Les invectives ont failli laisser la place à une étreinte plus musclée, l’intervention appropriée du vétéran niçois José Cobos permettant d’éviter le pire. Après ces échanges de quolibets, de multiples règlements de comptes dans la presse les jours suivants, Rivère et Estrosi fustigeant à volonté le comportement de Longoria. Le boss olympien resta discret et envoya au front son tirailleur à la saillie aiguisée comme une baïonnette, Cardoze, le même qui partira à l’assaut de la commission de discipline d’OL-OM comme s’il s’agissait de Monte Cassino, le 8 décembre. Mais ceci est une autre histoire, celle entre dirigeants niçois et marseillais ayant versé dans l’apaisement.

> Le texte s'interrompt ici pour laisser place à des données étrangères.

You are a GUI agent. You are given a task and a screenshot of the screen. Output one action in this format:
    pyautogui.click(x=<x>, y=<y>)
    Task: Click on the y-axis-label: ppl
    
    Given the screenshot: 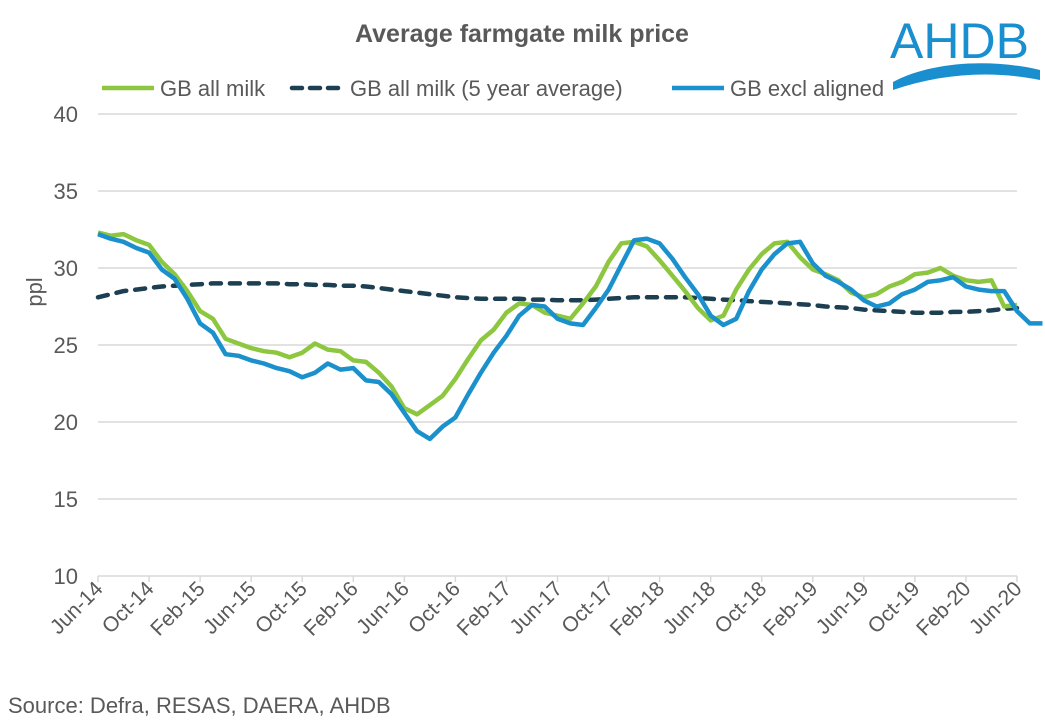 What is the action you would take?
    pyautogui.click(x=34, y=292)
    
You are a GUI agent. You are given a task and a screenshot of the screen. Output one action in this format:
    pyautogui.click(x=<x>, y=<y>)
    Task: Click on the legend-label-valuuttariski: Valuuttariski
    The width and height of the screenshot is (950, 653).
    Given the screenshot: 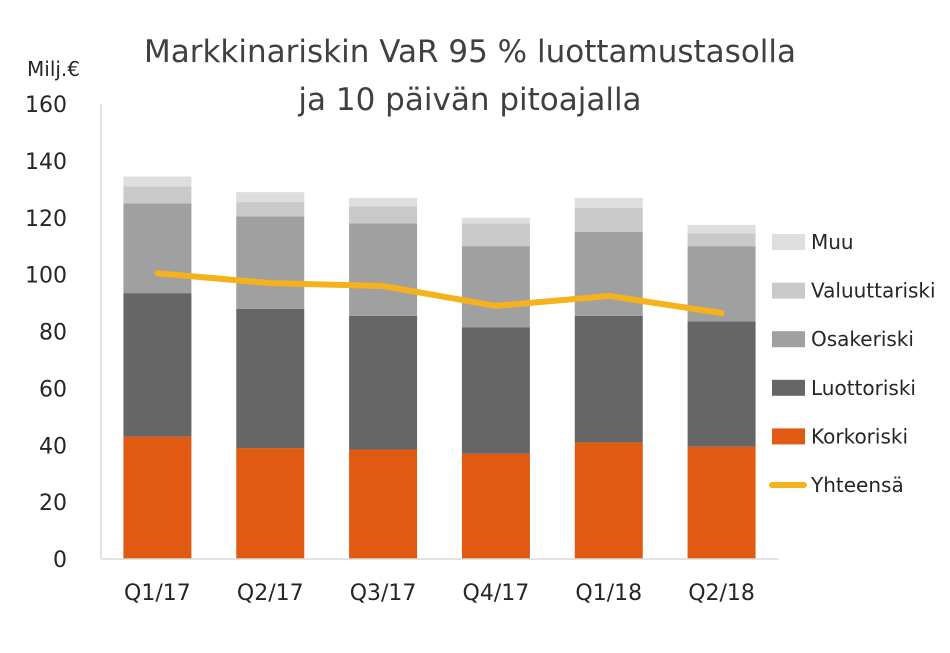 What is the action you would take?
    pyautogui.click(x=874, y=291)
    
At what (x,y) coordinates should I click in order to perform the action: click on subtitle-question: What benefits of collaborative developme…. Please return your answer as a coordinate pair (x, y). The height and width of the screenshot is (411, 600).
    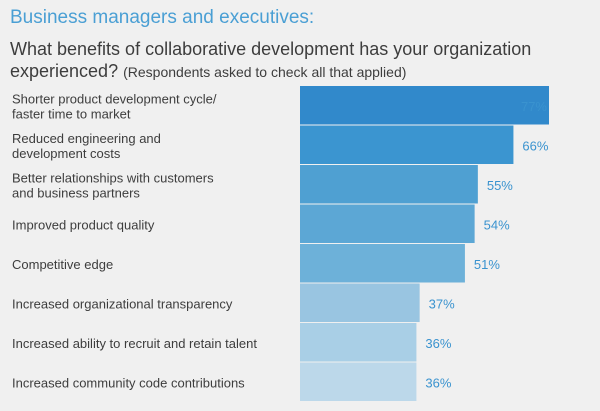
    Looking at the image, I should click on (271, 60).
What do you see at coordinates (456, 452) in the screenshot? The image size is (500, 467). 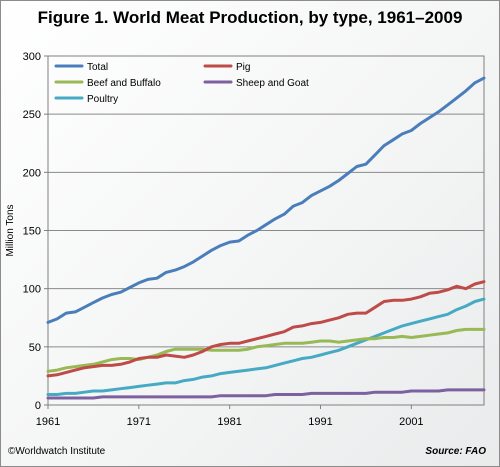 I see `source-text: Source: FAO` at bounding box center [456, 452].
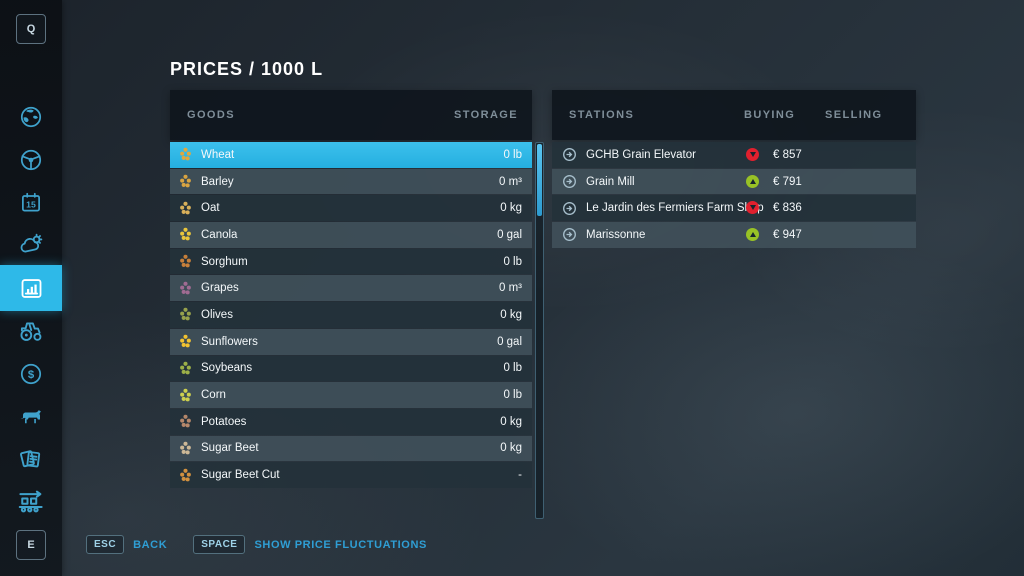  I want to click on sidebar-item-production-chains, so click(31, 500).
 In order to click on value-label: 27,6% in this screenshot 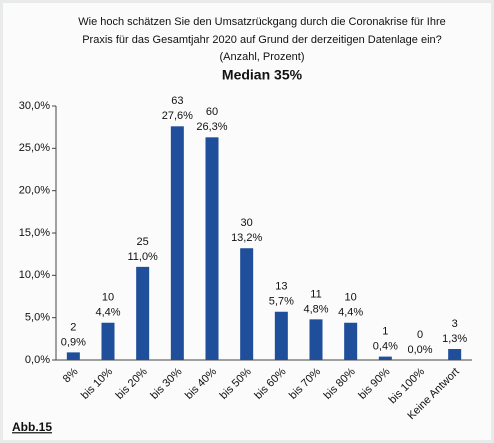, I will do `click(178, 116)`.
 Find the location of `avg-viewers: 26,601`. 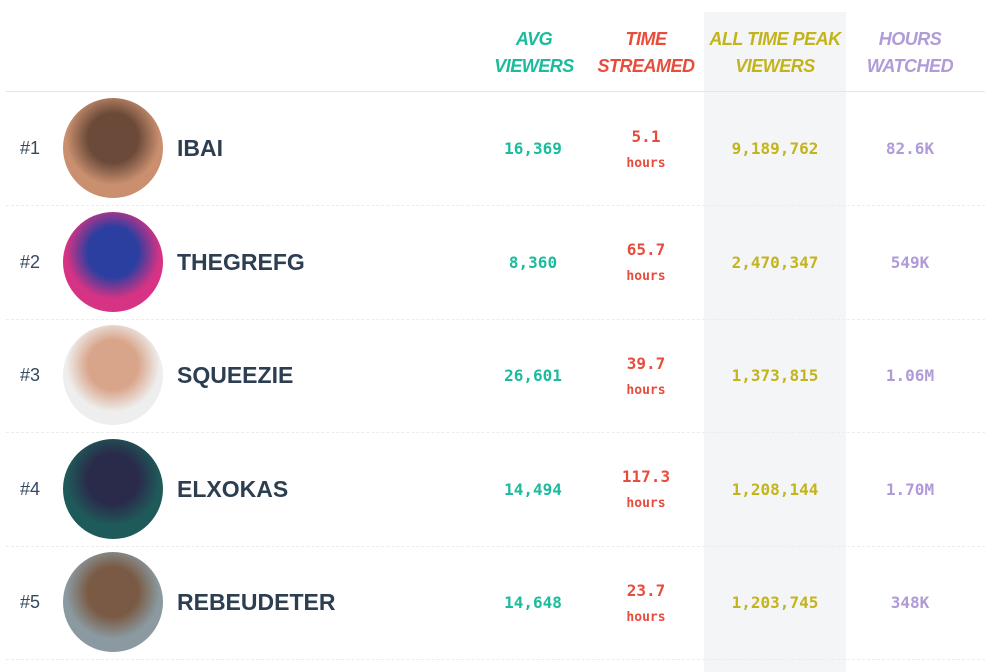

avg-viewers: 26,601 is located at coordinates (533, 376).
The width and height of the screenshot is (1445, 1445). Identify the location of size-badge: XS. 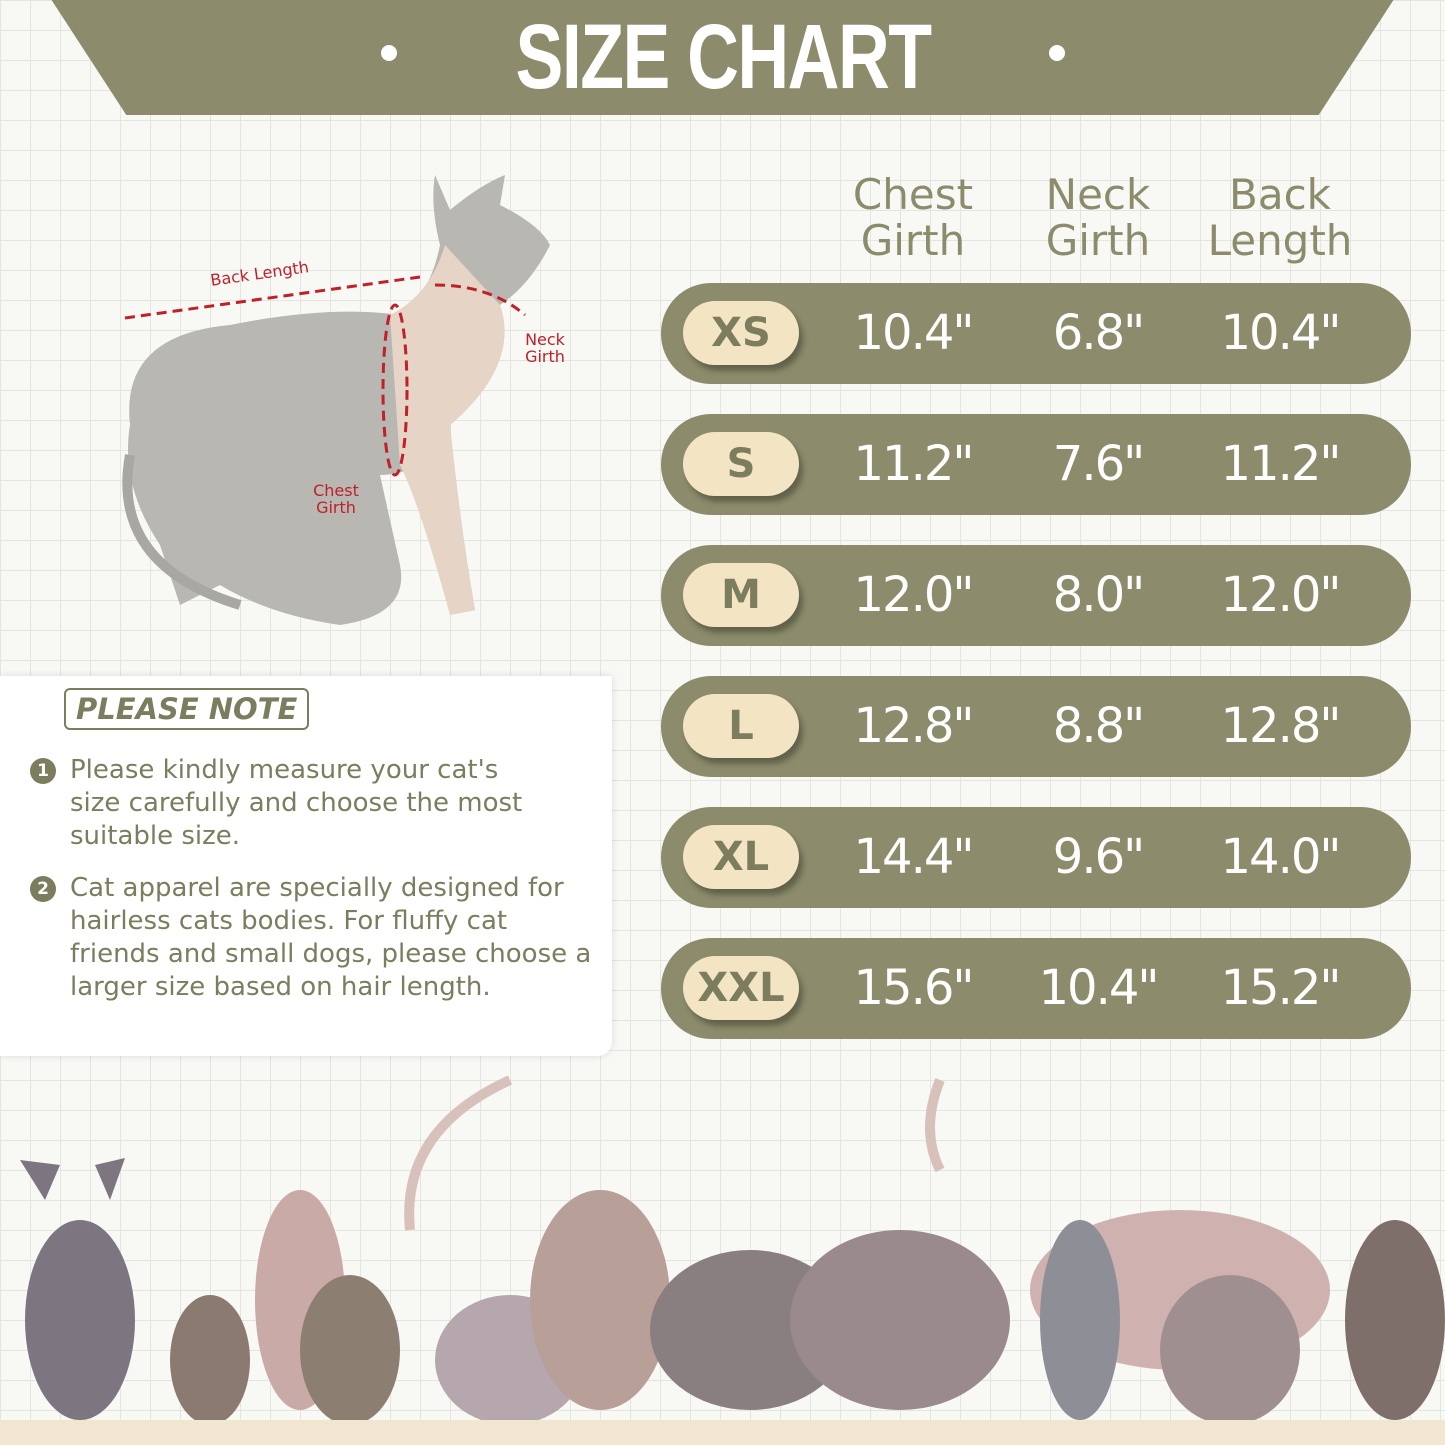
(741, 333).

Avant la détente, il y a toujours cette étrange étape de la coexistence, certes pacifique mais polaire, avec regards en chiens de faïence et poignées de main se dérobant. Elle a lieu à Troyes, le 27 octobre, dans un stade de l’Aube congelé et à huis clos. Avant d’assister au match rejoué entre Nice et l’OM (1-1), les dirigeants des deux camps ont réussi, avec une certaine habileté, à ne pas se croiser. Les esprits ont encore mûri un petit mois et la réconciliation s’est déroulée place Beauvau, au ministère de l’Intérieur, le 23 novembre, lors des états généraux d’un foot français gangrené par la violence dans ses stades.
« L’incident est clos entre Pablo Longoria et moi, nous a confié hier Jean-Pierre Rivère. J’ai attendu des excuses de sa part sur un point précis. Je les ai eues un peu plus tard que lors du match à Troyes, lors de la réunion interministérielle à laquelle nous avons participé. Je vais l’appeler tout à l’heure pour lui dire qu’il sera accueilli le mieux possible, avec beaucoup de respect. Je souhaite aussi qu’à notre niveau on donne le ton de cette rencontre. Les dirigeants marseillais seront reçus plus que normalement. Avec Pablo, on a mis tout ça derrière nous. Il sera au stade avec moi. Il n’y aura aucun souci à ce niveau-là. Nous devons donner l’image qu’on passe à autre chose. »
“Au ministère, c’était le bon moment pour clarifier les choses, la conversation a été sincère
Pablo Longoria, président de l’OM
Interrogé un peu plus tard, Longoria évoque « ce retour à la normale » : « Cette fois, on ne va parler que de foot, nous sommes ici pour ça, pas pour provoquer toutes ces tensions. Les protagonistes sont sur le terrain ! Dans ma vie, je n’ai de problèmes avec personne, je suis quelqu’un d’honnête, d’ouvert et, surtout, je représente une institution qui dépasse les intérêts personnels. Au ministère, c’était le bon moment pour clarifier les choses, la conversation a été sincère. Il est toujours bon de parler pour résoudre des conflits. Le business veut ça aussi, ne serait-ce que sur le marché des transferts… »
Début janvier, les deux clubs ont planché sur le prêt du latéral Jordan Amavi, prêté par l’OM à l’OCGN. « Cela s’est fait de façon fluide, précise Longoria. D’ailleurs, le comportement de Nice, depuis la blessure de Jordan (une entorse d’un genou la semaine dernière), est extraordinaire, il y a un vrai partage d’informations de leur part. » Lui n’avait même pas inclus de clause pour priver Amavi d’éventuels chocs contre l’OM en Coupe ou en L1 : « Ce n’est pas ma façon de faire… » En janvier, après l’appel marseillais rejeté par la FFF, sur le volet des sanctions d’OL-OM, Longoria avait souhaité ne pas poursuivre devant le CNOSF, histoire de ne plus perdre d’énergie avec ces événements extra-sportifs ayant alourdi le premier semestre phocéen.
Hier, pendant que Jorge Sampaoli déplorait l’absence des supporters de l’OM à Nice, Longoria s’est voulu inflexible sur un seul aspect : son comportement de pile électrique pendant les rencontres, ce concentré de stress au bord de la crise d’hystérie dans un gabarit si menu, qui étonne souvent ses homologues. « Franchement, le jour où je change sur ce point, je ne ferai plus de foot, je vis le match ainsi ! dit-il dans un sourire. En Italie, et j’étais encore à Milan pour le plaisir de vibrer lors du derby samedi, certains dirigeants sont pires que moi ! En Espagne, ça dépend des clubs, mais à Valence, on était comme ça ! » Une petite tisane ou une coupette de champagne partagée ce soir en loge en avant-match et tout sera oublié.